(Saved entries)
══════
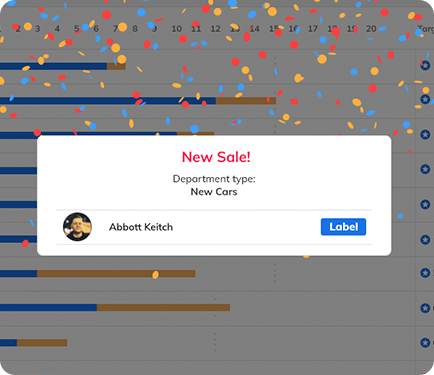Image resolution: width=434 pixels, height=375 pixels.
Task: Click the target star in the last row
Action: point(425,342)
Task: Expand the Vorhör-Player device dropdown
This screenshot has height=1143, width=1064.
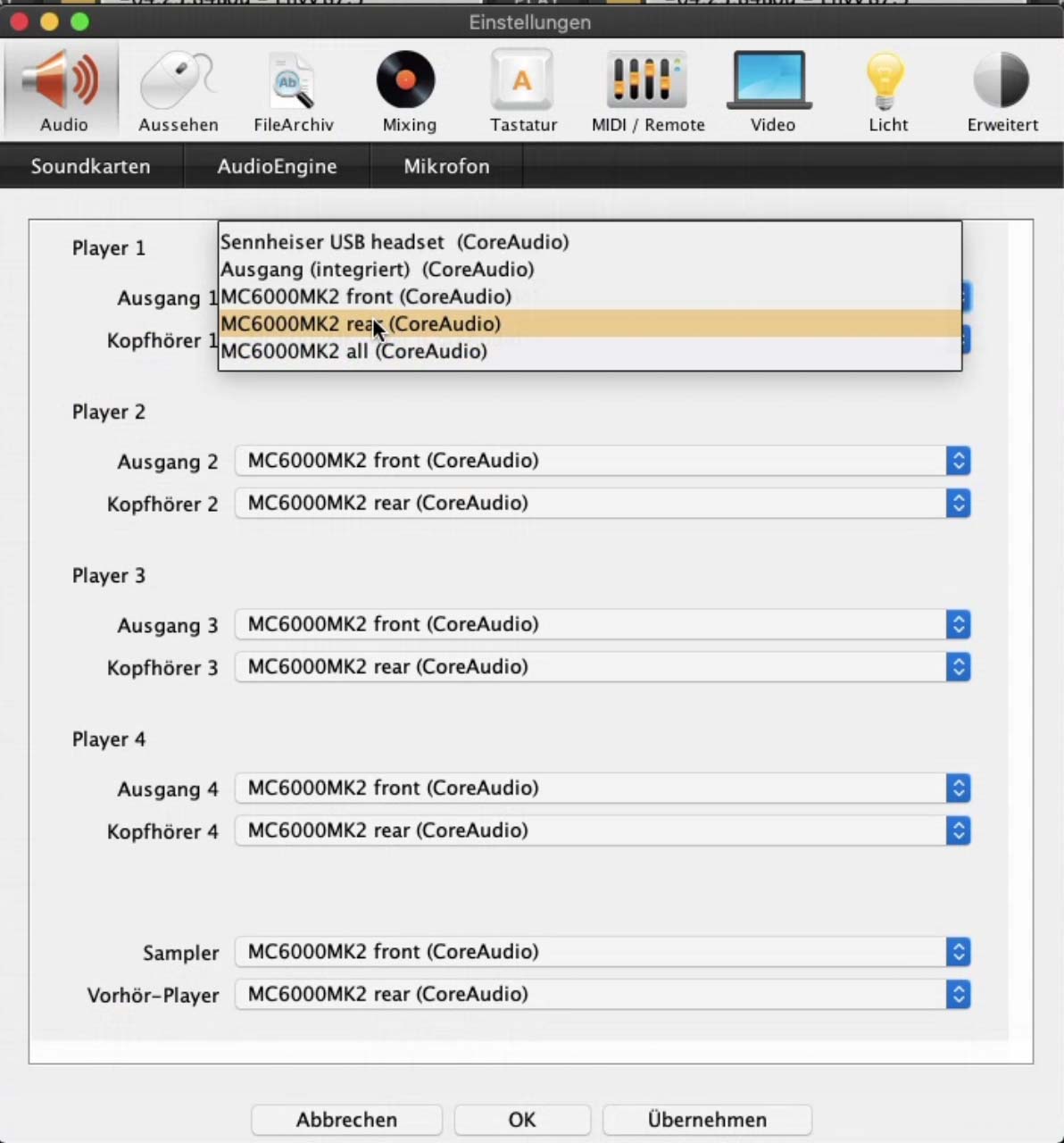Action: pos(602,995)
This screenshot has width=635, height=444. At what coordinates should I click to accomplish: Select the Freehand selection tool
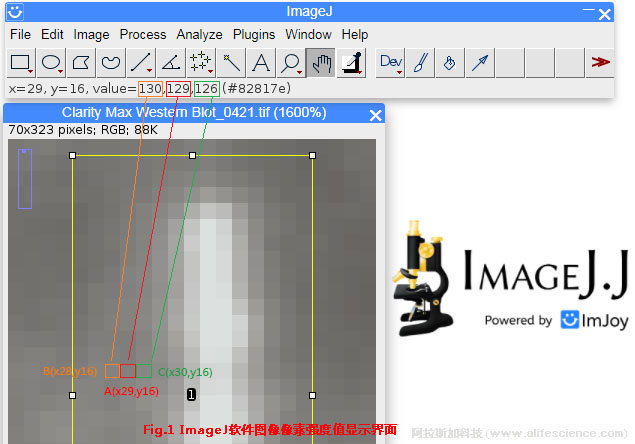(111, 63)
══════
From the line with "Task: Expand the" down to the last line of the entries above, set down every line exactly, apart from the pictures.

Task: Expand the Vorhör-Player device dropdown
This screenshot has height=1143, width=1064.
Action: pos(602,995)
This screenshot has width=635, height=444. At what coordinates should I click to accomplish: Select the Freehand selection tool
(111, 63)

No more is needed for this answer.